Description
Right now, to help with CI performance and reliability our CI pipelines leverage DevOps cache to cache the dependencies required by a CI job to reduce the number of calls being made to central repositories to download dependencies. Historically, we saw general flakiness with central repositories, possibly due to throttling, given the number of CI jobs being ran and how many dependencies that have to be downloaded. As the repository has grown and the number of unique jobs has increased, we've began seeing more and more calls to central repositories to download dependencies as the velocity of dependency changes and number of unique cache refreshes has increased.

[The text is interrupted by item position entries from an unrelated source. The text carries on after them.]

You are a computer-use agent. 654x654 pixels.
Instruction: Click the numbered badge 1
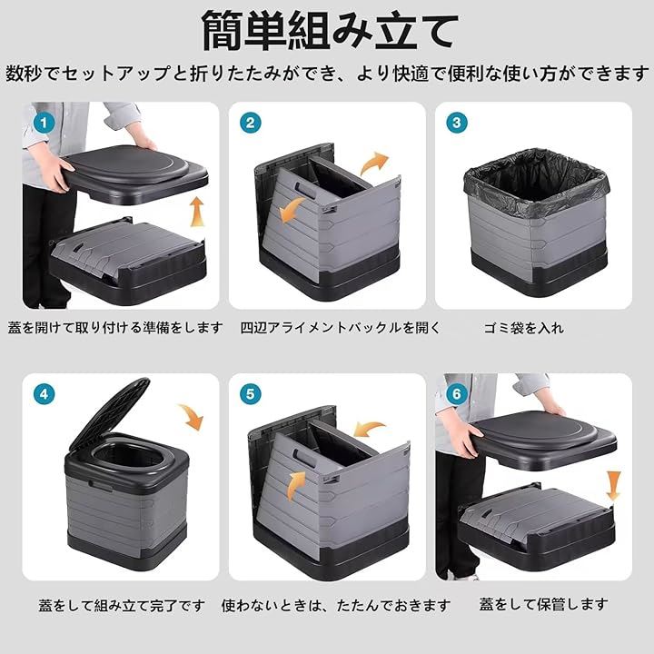(x=44, y=123)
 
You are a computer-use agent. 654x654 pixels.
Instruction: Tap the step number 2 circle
(x=251, y=123)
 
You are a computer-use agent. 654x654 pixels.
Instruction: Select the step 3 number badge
(x=457, y=123)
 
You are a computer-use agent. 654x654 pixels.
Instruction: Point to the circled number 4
(x=44, y=394)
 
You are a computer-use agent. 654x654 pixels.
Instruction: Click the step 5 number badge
(x=251, y=394)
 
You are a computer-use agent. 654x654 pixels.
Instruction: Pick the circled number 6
(x=457, y=394)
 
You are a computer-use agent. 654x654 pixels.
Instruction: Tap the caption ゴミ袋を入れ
(x=524, y=328)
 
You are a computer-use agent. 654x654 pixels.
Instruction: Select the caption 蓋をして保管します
(x=543, y=604)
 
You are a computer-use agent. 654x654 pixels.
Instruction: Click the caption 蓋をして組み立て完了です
(x=122, y=606)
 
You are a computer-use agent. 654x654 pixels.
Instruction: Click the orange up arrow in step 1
(x=197, y=212)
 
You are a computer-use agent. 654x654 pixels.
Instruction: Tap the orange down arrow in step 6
(x=613, y=486)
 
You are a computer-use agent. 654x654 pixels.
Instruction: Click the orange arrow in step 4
(x=192, y=416)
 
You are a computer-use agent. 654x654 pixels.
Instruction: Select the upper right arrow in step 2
(x=374, y=164)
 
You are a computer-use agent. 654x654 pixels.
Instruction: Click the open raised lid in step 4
(x=109, y=413)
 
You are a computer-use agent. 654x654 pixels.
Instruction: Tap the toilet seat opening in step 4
(x=128, y=455)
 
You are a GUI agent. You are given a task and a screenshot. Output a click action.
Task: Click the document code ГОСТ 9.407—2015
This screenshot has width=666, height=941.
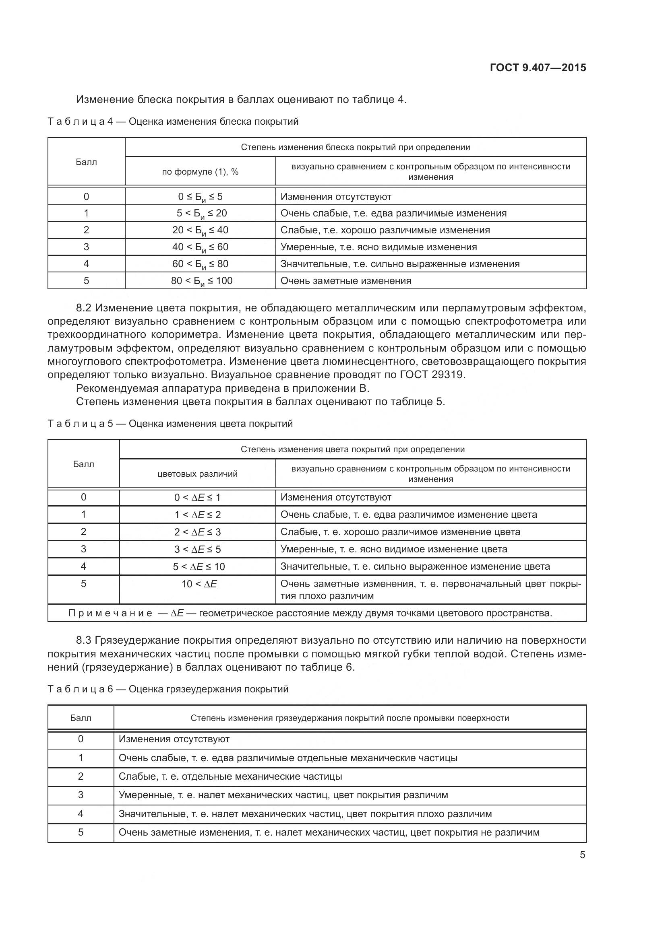click(538, 68)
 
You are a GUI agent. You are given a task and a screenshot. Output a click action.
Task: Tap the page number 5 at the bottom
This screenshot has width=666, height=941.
click(582, 855)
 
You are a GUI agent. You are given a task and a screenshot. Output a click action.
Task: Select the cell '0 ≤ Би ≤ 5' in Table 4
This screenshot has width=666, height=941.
click(200, 197)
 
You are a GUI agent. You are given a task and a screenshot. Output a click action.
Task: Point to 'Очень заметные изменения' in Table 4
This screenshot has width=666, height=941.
click(346, 281)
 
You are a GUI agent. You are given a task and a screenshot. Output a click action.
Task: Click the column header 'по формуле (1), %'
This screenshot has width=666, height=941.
click(200, 172)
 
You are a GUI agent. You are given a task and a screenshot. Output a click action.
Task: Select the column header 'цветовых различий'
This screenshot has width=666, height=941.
click(197, 474)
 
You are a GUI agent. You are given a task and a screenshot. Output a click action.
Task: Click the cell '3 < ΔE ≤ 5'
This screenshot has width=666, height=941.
click(197, 549)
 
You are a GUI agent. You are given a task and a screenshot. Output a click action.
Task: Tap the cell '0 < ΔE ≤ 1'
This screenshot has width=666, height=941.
click(197, 498)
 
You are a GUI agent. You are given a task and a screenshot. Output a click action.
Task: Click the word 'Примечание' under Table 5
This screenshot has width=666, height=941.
click(110, 613)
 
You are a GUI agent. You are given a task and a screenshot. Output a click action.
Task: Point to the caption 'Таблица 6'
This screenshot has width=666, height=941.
click(80, 689)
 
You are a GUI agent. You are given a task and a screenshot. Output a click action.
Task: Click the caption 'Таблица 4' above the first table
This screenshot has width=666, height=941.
click(80, 122)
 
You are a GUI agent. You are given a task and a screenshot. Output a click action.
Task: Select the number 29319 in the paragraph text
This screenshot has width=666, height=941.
click(447, 375)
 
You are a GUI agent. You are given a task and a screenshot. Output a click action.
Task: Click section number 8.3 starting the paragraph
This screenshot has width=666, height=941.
click(85, 640)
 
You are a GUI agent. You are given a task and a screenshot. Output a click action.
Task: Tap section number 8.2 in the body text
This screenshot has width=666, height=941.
click(85, 308)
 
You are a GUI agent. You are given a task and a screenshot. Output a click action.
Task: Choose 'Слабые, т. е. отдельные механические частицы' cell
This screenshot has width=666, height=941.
click(230, 776)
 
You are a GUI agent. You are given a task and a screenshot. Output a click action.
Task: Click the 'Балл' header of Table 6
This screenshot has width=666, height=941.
click(81, 718)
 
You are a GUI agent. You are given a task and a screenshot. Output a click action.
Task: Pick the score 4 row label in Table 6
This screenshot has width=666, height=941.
click(81, 813)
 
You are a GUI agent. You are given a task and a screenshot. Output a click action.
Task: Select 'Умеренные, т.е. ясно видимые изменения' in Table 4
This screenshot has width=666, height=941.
click(379, 247)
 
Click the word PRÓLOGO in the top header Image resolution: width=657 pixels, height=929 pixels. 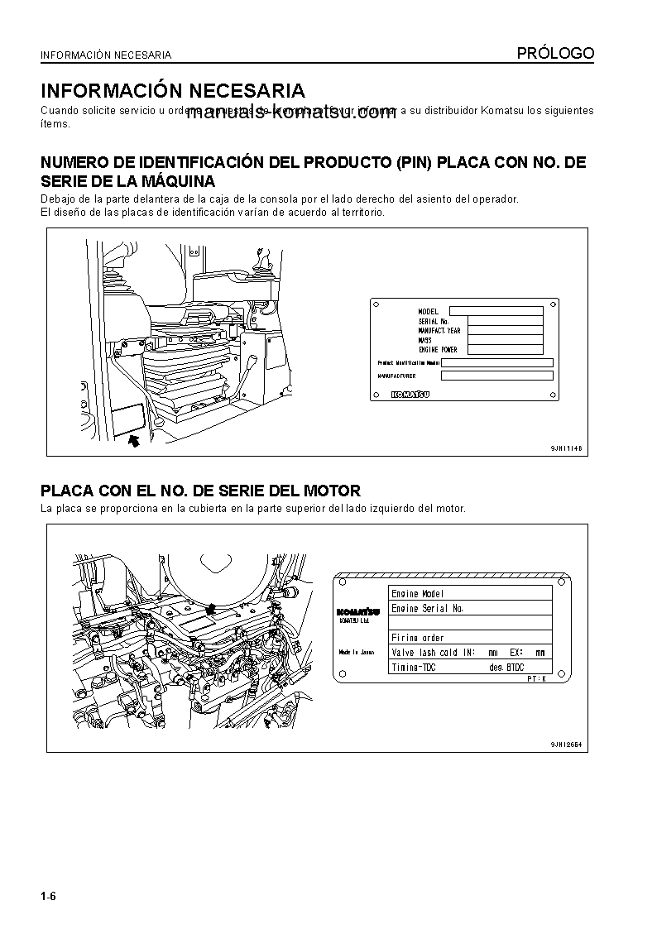[555, 54]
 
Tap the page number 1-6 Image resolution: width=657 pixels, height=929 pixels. [48, 897]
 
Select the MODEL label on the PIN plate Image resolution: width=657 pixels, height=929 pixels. [429, 311]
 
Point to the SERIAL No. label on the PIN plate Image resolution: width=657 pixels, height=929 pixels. [434, 321]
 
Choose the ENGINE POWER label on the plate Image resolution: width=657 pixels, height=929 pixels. [438, 350]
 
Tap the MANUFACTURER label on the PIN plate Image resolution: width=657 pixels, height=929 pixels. [396, 376]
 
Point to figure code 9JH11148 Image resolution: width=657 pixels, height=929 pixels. [567, 448]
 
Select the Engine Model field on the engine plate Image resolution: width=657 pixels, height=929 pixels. [418, 593]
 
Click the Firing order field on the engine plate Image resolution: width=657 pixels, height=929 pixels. [418, 638]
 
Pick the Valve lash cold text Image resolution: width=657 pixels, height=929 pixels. [424, 653]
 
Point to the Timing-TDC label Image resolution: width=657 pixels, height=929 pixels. [415, 667]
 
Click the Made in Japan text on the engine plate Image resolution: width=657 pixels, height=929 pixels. [357, 652]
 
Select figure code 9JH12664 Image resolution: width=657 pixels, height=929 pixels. [567, 745]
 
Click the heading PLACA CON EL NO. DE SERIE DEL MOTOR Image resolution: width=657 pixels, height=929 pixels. [200, 491]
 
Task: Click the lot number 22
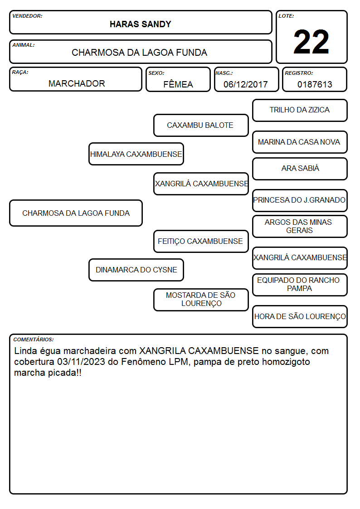tap(311, 42)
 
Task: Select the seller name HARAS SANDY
tap(140, 24)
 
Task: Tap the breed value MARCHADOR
tap(77, 84)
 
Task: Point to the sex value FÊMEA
tap(178, 84)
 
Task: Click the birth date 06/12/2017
tap(245, 84)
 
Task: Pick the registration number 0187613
tap(315, 84)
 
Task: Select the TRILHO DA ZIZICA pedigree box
tap(300, 111)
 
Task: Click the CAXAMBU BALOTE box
tap(201, 125)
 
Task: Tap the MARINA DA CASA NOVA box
tap(300, 142)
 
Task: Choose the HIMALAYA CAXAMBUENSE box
tap(136, 154)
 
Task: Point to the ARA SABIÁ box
tap(300, 169)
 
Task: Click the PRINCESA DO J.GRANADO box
tap(300, 200)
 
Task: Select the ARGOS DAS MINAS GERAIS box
tap(300, 226)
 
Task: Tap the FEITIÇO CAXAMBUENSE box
tap(201, 241)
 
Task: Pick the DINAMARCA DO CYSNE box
tap(136, 270)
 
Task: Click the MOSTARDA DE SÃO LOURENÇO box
tap(201, 300)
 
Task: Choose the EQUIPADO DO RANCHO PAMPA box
tap(300, 285)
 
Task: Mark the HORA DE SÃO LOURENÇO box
tap(300, 316)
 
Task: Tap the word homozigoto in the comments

At the time of writing this issue, we roughly have 180 unique CI matrices where each matrix runs (Linux, macOS, Windows) x (Java 8 and Java 17) with an additional run of Java 11, and each of these runs uses a different unique cache, so somewhere around 1260 plus likely another few hundred for miscellaneous jobs giving a grand total of 1500. Every time there is a change to dependencies this means we have all those caches to refresh meaning there will be a lot of calls to central repositories, reintroducing flakiness around these downloads.
Given that, we should look into redesigning caching to use fewer large caches that contain all dependencies of the repository in the cache. Instead of having a cache that is specific to each job we could reduce this to (Linux, macOS, Windows) x (Java 8, Java 11, Java 17) giving a total of 9 caches, possibly less as Java 11 runs are only done on Linux but let's use 9 for a fuller comparison.
While the smaller caches mean quicker downloading the overall number of caches means there is much more data being data as many dependencies are shared across most SDKs, where many caches now are around 150-200MB meaning 1500 x 200MB is a rough 300GB of cache. The largest cache now with the smaller caching design is roughly 600MB this can be extrapolated to be around 1-1.5GB, and the new design would only be around 10-15GB hugely reducing storage requirements. Additionally, this design means that the PR changing dependencies will repopulate the cache with the updated dependencies meaning there won't be requirements for other pipelines to update caches as well. Downside is that downloading the cache will increase in time, 150-200MB usually took 5-10s, 600MB usually took 12-15s, so let's say 1-1.5GB takes 30-45s, but this may not matter as downloading dependencies from central repositories takes much longer than downloading a cache.
- Creating tooling that is able to download all dependencies of Azure SDKs for Java.
- Update CI caching to use new tooling speculatively.
- The DevOps Cache task offers a way to set a variable flag is there was a cache hit or miss that can be used to determine if full dependencies download needs to be performed.
- Validate pipeline performance remains roughly in line with the larger cache by comparing cache hit scenarios download performance.
- Validate pipelines not included in the initial job updating the cache don't update the cache themselves.